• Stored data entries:
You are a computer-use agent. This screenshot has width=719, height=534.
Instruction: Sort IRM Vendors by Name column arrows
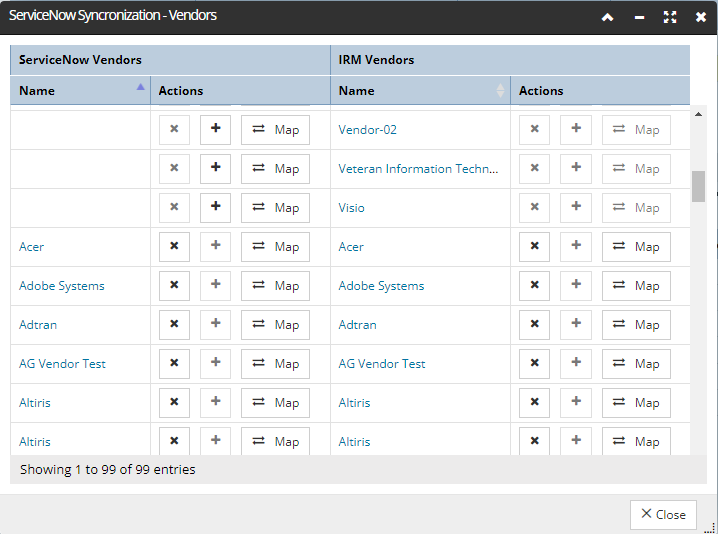tap(500, 91)
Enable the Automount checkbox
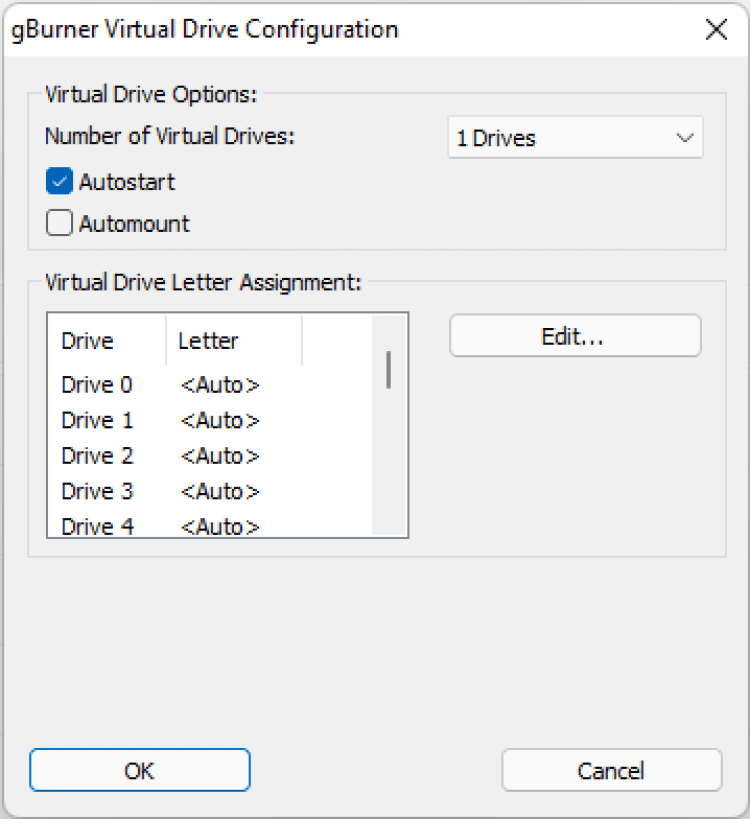This screenshot has width=750, height=819. pyautogui.click(x=60, y=224)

• Problem description:
Output the line that contains "Instruction: Sort IRM" and every line after it to the end of the records, word for word, leaving out the pictures.

• Worked solution:
Instruction: Sort IRM Vendors by Name column arrows
tap(500, 91)
Enable the Automount checkbox
This screenshot has width=750, height=819. pyautogui.click(x=60, y=224)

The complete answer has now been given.